Nafas dia hirup dalam, benar-benar tidak mengerti dengan sikap Daya.

"Maja, aku wanita dan paham sekali bahwa Daya benar-benar terluka karena kebodohanmu ini. Sebagai teman, aku sangat menyarankan agar kamu memperbaiki semua dengan Daya."

Saliva dia loloskan. Matanya masih memandang wanita yang menjadi istri pura-puranya itu di balkon. Duduk bermeditasi tenang sambil sedikit mendongakkan kepala. Apa yang ada di dalam kepala, Daya? Bukankah dia sudah bersikap buruk dan seharusnya Daya tidak membantunya lagi? Kenapa Daya melakukan ini semua?

Audra menghela nafas di sana. "Maja, aku sudah dengar dari Niko sedikit tentang Daya. Kamu harus berhati-hati pada istrimu. Satu trauma sudah cukup, jangan tambahkan lagi."

Kesadaran tentang itu datang tiba-tiba. Audra benar, bagaimana jika hubungan mereka yang aneh ini bisa membuat Daya trauma? Tapi harusnya Daya tidak memiliki perasaan apapun dengannya kan? Jadi Daya harusnya baik-baik saja.

"Sampaikan salamku pada Ayara, Od. Selamat pagi. Terimakasih."

Sambungan dia sudahi. Tubuhnya melangkah ke dekat jendela besar yang menghadap ke balkon. Tidak mengerti harus bersikap bagaimana. Jalan mereka tidak sengaja bersinggungan, kemudian mereka bertemu, lalu dia menawarkan perjanjian. Kedekatan baru yang penuh dengan kesal dan emosi membuat mereka memasang tembok tinggi. Lalu dia berusaha untuk masuk karena sungguh penasaran pada wanita ini, juga tidak bisa berlari dari rasa simpati. Ketika Daya mulai membuka diri, dia menjauh lagi.

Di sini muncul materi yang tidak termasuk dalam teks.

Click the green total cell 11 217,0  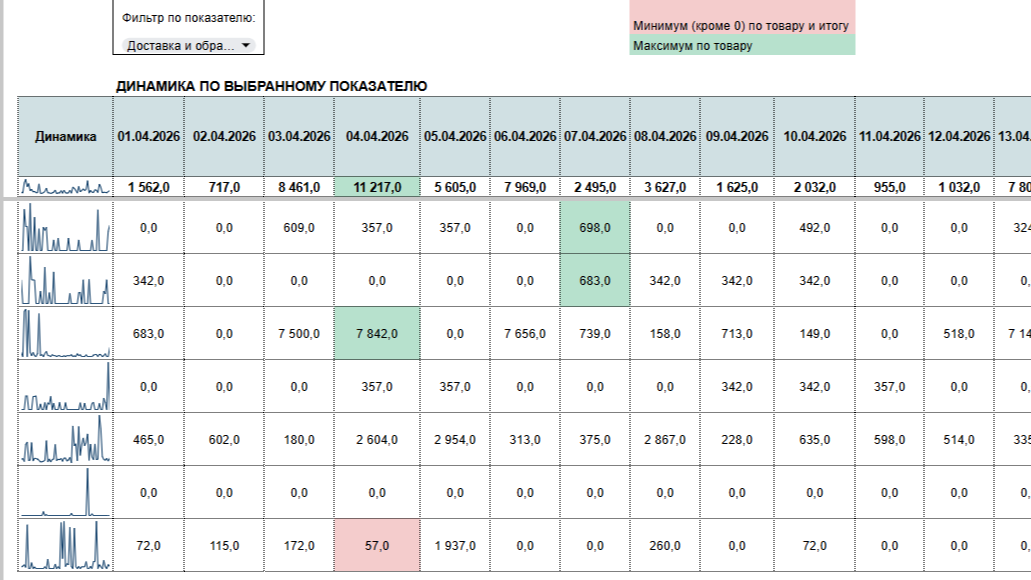tap(377, 187)

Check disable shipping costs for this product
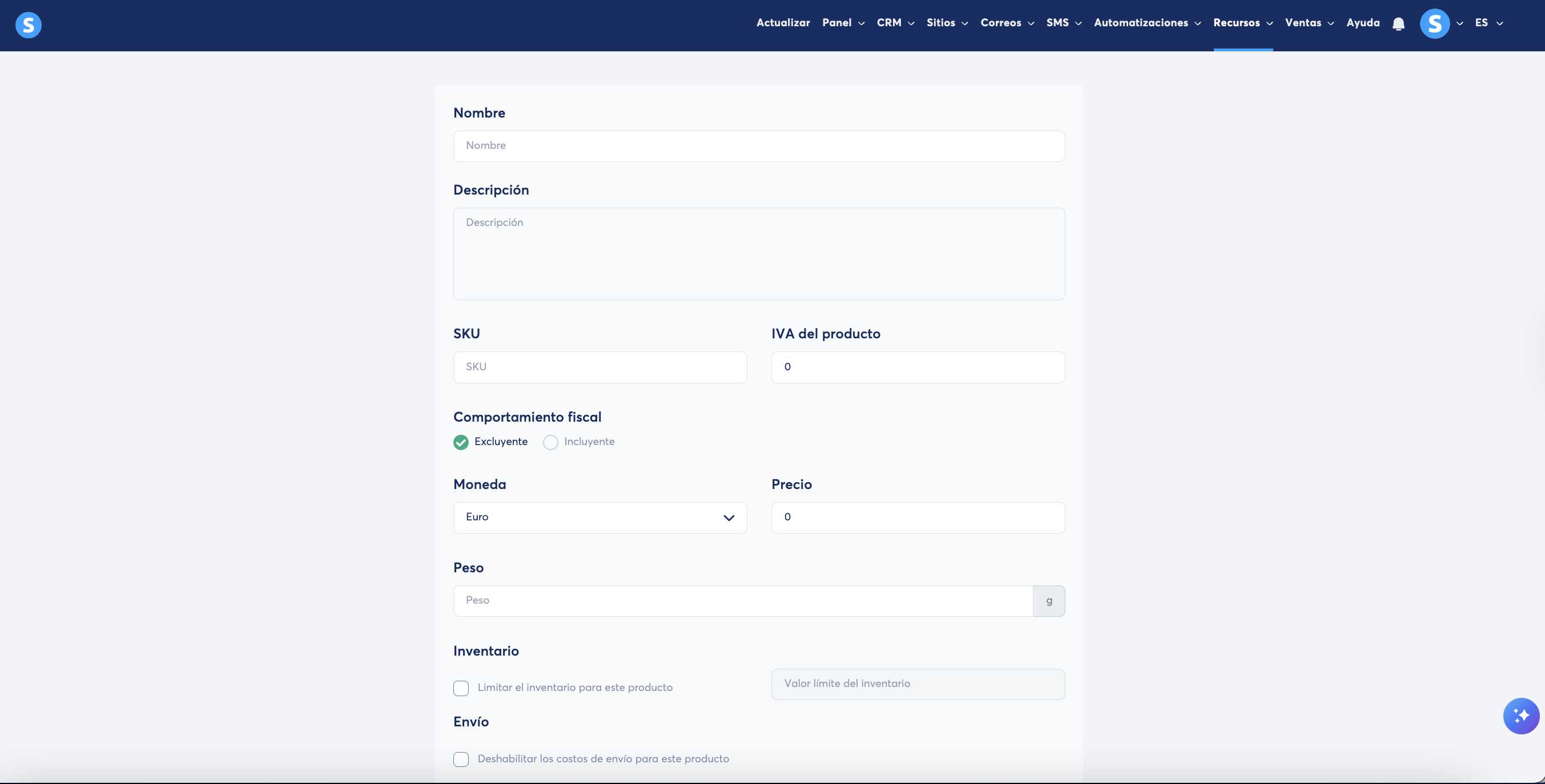point(461,759)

Nafas dia tarik perlahan karena bayangan bagaimana dia sendiri ditinggalkan dengan seluruh tatapan mata kasihan dari para tamu datang lagi. Juga bisik-bisik mereka yang sungguh mengganggu. Dulu dia tidak tahu jika akhir hubungannya akan menyakitkan seperti itu. Tapi saat ini dia sudah mempersiapkan segalanya dengan adanya kontrak mereka. Jadi mereka tidak perlu sakit hati nanti. Karena ini bisnis dan bisnis tidak pernah punya hati.

***

Why did I do this, pick you up, put you down, put you through this.